EXCERPT »
In my case hpa=0xf7c00000 and base=0xf7c01000 - so the condition hpa >= base is false.

Can anybody with better knowledge of FreeBSD kernel tell why this condition fails?
 

Attachments

What version of FreeBSD are you hacking on?
That's not how the actual code of ppt_valid_bar_mapping looks like.
It iterates over all BARs and fails only if none of them covers (hpa, hap + len).
 
What version of FreeBSD are you hacking on?
That's not how the actual code of ppt_valid_bar_mapping looks like.
It iterates over all BARs and fails only if none of them covers (hpa, hap + len).
My patches are for official 14.3-RELEASE
Bash:
$ freebsd-version -u

14.3-RELEASE

$ freebsd-version -k

14.3-RELEASE

$ dmesg | grep 'GENERIC amd64'

FreeBSD 14.3-RELEASE releng/14.3-n271432-8c9ce319fef7 GENERIC amd64

You can verify original ppt_valid_bar_mapping code here: https://github.com/freebsd/freebsd-src/blob/release/14.3.0/sys/amd64/vmm/io/ppt.c#L468
Here is full listing of ppt_valid_bar_mapping in 14.3-RELEASE:
C:
static bool
ppt_valid_bar_mapping(struct pptdev *ppt, vm_paddr_t hpa, size_t len)
{
    struct pci_map *pm;
    pci_addr_t base, size;

    for (pm = pci_first_bar(ppt->dev); pm != NULL; pm = pci_next_bar(pm)) {
        if (!PCI_BAR_MEM(pm->pm_value))
            continue;
        base = pm->pm_value & PCIM_BAR_MEM_BASE;
        size = (pci_addr_t)1 << pm->pm_size;
        if (hpa >= base && hpa + len <= base + size)
            return (true);
    }
    return (false);
}
 
I'm closer to last problem (even with my patch) - why BAR0 mapping fails - because it is somehow not page aligned (but why?).

On host side I see that both BARs are properly aligned to page size:
Bash:
$ pciconf -lb ppt0

ppt0@pci0:6:11:0:       class=0xff0000 rev=0x02 hdr=0x00 vendor=0x10b5 device=0x9050 subvendor=0x1761 subdevice=0x00a4
    bar   [10] = type Memory, range 32, base 0xf7c02000, size 128, disabled
    bar   [18] = type Memory, range 32, base 0xf7c01000, size 2048, disabled

But already inside /usr/src/usr.sbin/bhyve/vim pci_passthru.c I see:
Code:
bhyve: ERROR: passthru_mmio_addr:1317 pci_passthru: device 6/11/0 BAR0 at 0xc0008800 (size: 0x1000) map_pptdev_mmio failed
Note that BAR0 address inside function passthru_mmio_addr() is no longer page aligned(remainder 0x800 compared to required page align 0x1000).

MATERIAL SHOWN »
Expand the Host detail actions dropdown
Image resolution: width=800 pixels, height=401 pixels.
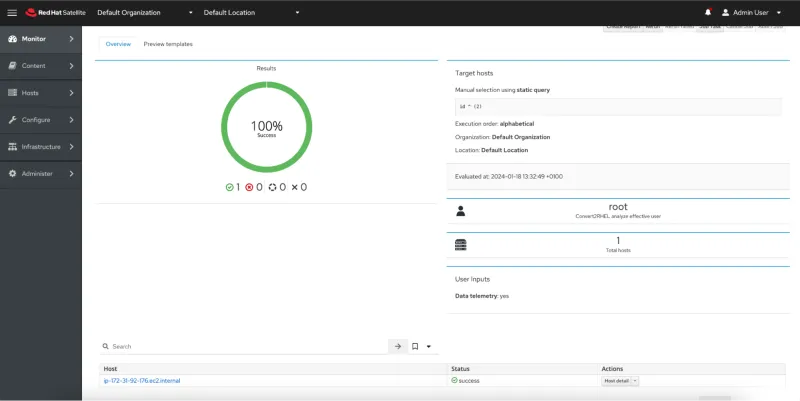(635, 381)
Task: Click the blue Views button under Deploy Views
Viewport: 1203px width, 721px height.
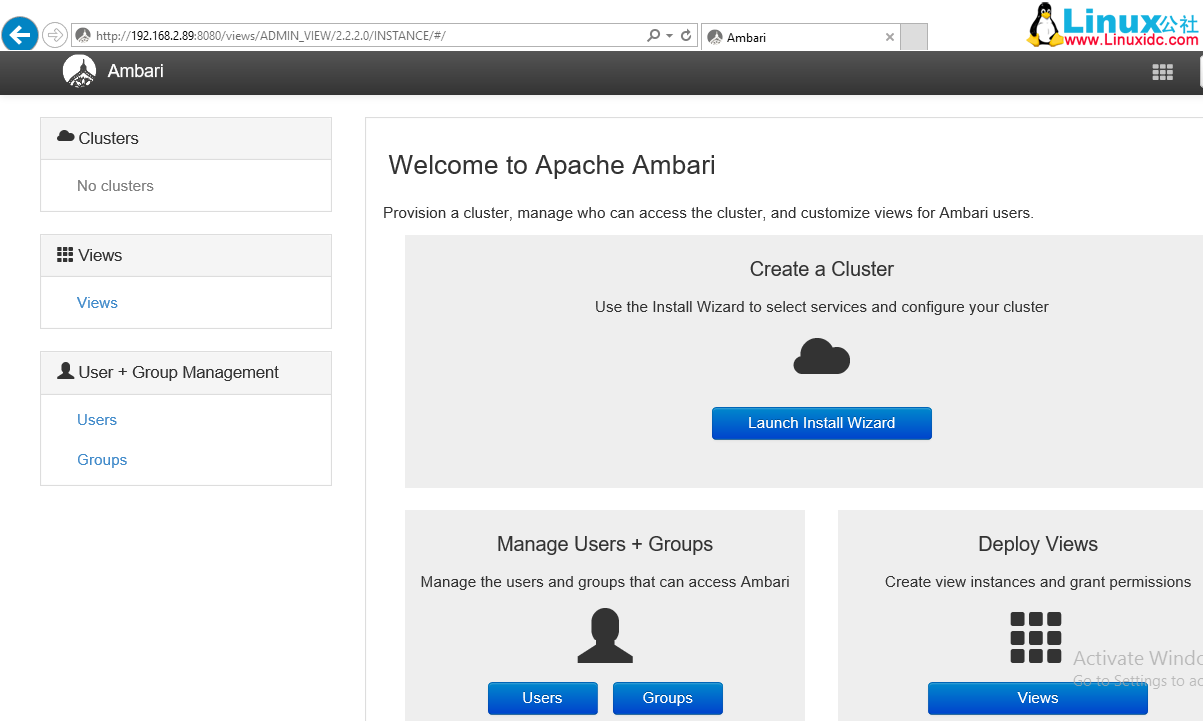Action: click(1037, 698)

---

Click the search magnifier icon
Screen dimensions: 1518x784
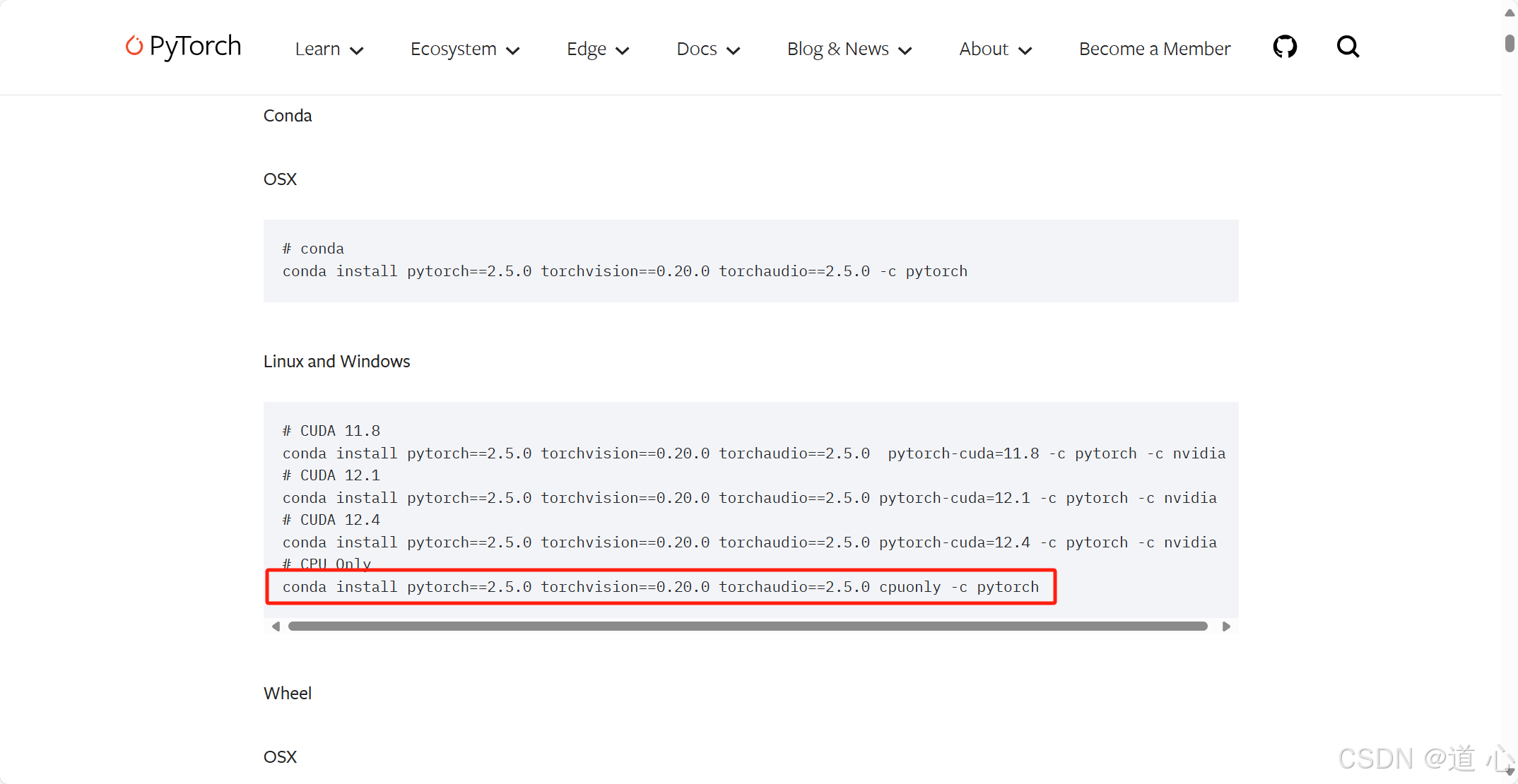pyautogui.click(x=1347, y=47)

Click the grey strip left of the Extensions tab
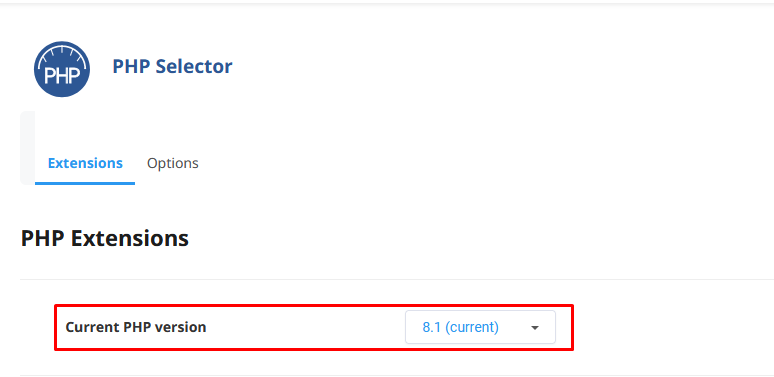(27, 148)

TASKS »
1 > Answer these from the FreeBSD passthrough thread:
(a) Which FreeBSD release are the poster's patches written for?
(b) What base address and size does pciconf list for bar [18] of ppt0?
(c) At what address does the passthru_mmio_addr error message place BAR0?
2 > Write a continuation of the FreeBSD passthrough thread, starting after its last sentence.
The items come from a separate source unrelated to the FreeBSD passthrough thread.

WRITTEN ANSWERS »
1 >
(a) 14.3-RELEASE
(b) Base 0xf7c01000, size 2048
(c) 0xc0008800

2 >
This will result in failure in kernel validation at ppt_map_mmio():
Code:
ERROR: EINVAL HPv8: ppt_map_mmio:524 6/11/0 if() PAGE_SIZE len=0x1000 hpa=0xf7c02000 gpa=0xc0008800 hpa+len=0xf7c03000 gpa+len=0xc0009800 hpa_align=0 gpa_align=0x800
The condition inside ppt_map_mmio() is:
C:
if (len % PAGE_SIZE != 0 || len == 0 || gpa % PAGE_SIZE != 0 ||
            hpa % PAGE_SIZE != 0 || gpa + len < gpa || hpa + len < hpa)
    // ...

Where gpa % PAGE_SIZE != 0 is asserted (because the result is 0x800 instead of 0).
 

Attachments

Last mystery resolved - I forget to also hack /usr/src/usr.sbin/bhyve/pci_emul.c that aligns MEM BAR address to its size (which in my case is NOT multiple of page size). Here is patch that solves this problem for me:
C:
// /usr/src/usr.sbin/bhyve/pci_emul.c
static int
pci_emul_alloc_resource(uint64_t *baseptr, uint64_t limit, uint64_t size,
                        uint64_t *addr)
{
        uint64_t base;
// ADDED
        if ((size & PAGE_MASK) != 0){
                uint64_t aligned_size = (size + PAGE_MASK) & ~ PAGE_MASK;
                warnx("WARN: HPv9 %s:%d aligning size=%#lx to %#lx (page_size=%#x)\n",
                                __func__, __LINE__, size, aligned_size, PAGE_SIZE);
                size = aligned_size;
        }
// END of ADDED
        assert((size & (size - 1)) == 0);       /* must be a power of 2 */

        base = roundup2(*baseptr, size);
// ...
}

Finally when I apply my complete attached patch, everything works properly.
Guest sees all MEM BARs aligned to 4KB:
Bash:
arch-linux$ lspci -vd 10b5:9050
00:0b.0 Unassigned class [ff00]: PLX Technology, Inc. PCI <-> IOBus Bridge (rev 02)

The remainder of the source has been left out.